Le chausseur parisien Weston qui a lancé en novembre 2019 « Weston vintage » Photo: Virgile Guinard

Des prix qui s’envolent

D’ici dix ans, les achats de seconde main auront doublé

Marine Martinetti chez Vide Dressing

Une nouvelle histoire qui permet également d’offrir aux nouveaux consommateurs, plus sensibles à l’intégrité, la durabilité des produits qu’ils consomment –fussent-ils de luxe-, ainsi qu’à leur recyclage. C’est également pour une maison l’occasion de prouver que ses objets sont de qualité, font l’objet du plus grand soin et que l’ensemble de leur cycle de vie a été conçu de façon durable et respectueuse des acheteurs dès le départ. Bien entendu, les collectionneurs fous de souliers ou de montres savent bien que l’idée de l’occasion n’est pas nouvelle. Mais ce qui est différent c’est que les marques deviennent elles-mêmes des acteurs de ce marché. Comme l’illustre l’horloger Vacheron Constantin, qui, lors de l’inauguration de sa boutique parisienne il y a quelques années, avait été le premier à Paris, à intégrer une vitrine proposant des modèles anciens garantis par la manufacture. Ce qui était alors chose rare devient de plus en plus fréquent. Un nouveau business basé sur la tendance du retour aux sources qui s’exprime à la fois à travers les rééditions des anciens modèles ou leur relooking (Porsche 911, Rolex Oyster…), mais qui séduit également de nouveaux clients. Le style étant intemporel, s’inspirer du vintage dans les nouvelles collections, rééditer un fauteuil, une montre ou un sac à mains iconique est perçu comme authentique et patrimonial. Surtout que les rééditions de modèles à succès relancent généralement l’intérêt pour les versions vintage et que les prix montent.
Quelques exemples : Un sac Birkin Hermès s’achetait 6000 euros en 2013 sur le marché du vintage, aujourd’hui il peut atteindre 12 000 euros. Une robe Saint Laurent de 1968 valait 14'000 euros en 2015, aujourd’hui elle peut atteindre 120'000 euros. Et en horlogerie, le prix moyen d’une montre Tank de Cartier a cru de 30% ces dix dernières années.

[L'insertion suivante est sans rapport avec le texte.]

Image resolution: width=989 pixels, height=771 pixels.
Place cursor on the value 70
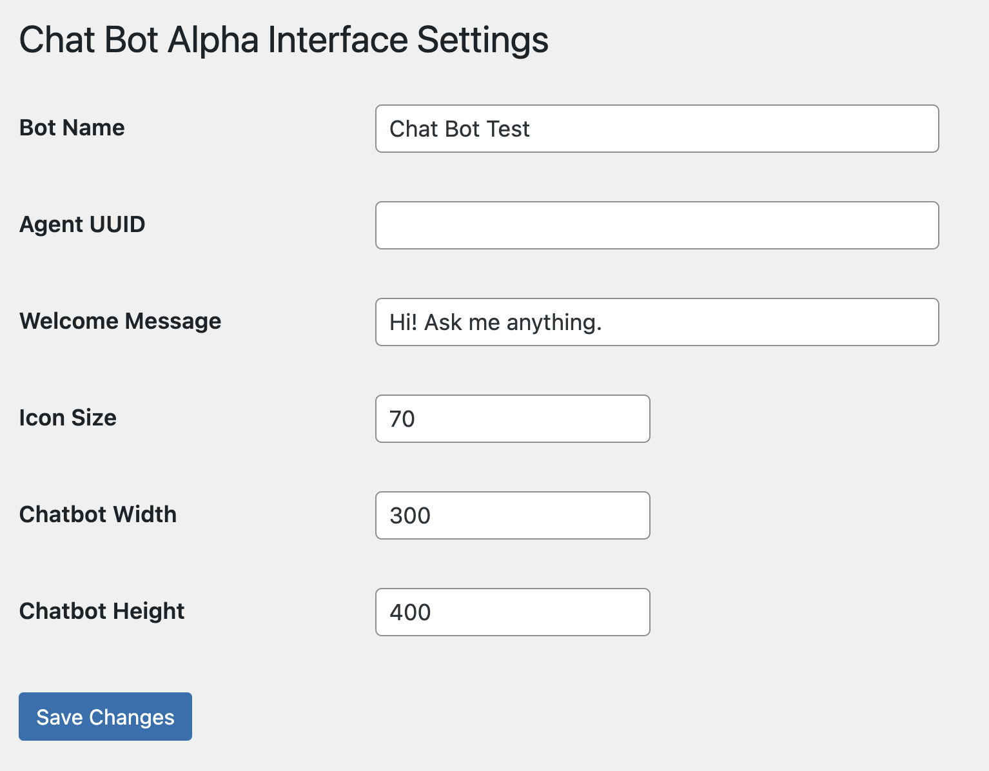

Les consommateurs associent les idées de savoir-faire, de qualité et d’authenticité aux marques qui adoptent ces démarches. Plus qu’une mode, c’est un mouvement de fond. «D’ici dix ans, les achats de seconde main auront doublé», prophétise Marine Martinetti chez Vide Dressing . A l’heure du développement durable, les clients ont également pris conscience de l’importance de la dimension intemporelle des objets qu’ils achètent, pour les transmettre, les conserver longtemps ou les revendre. Les marques de luxe qui resteront sont celles qui auront compris et intégré ce phénomène.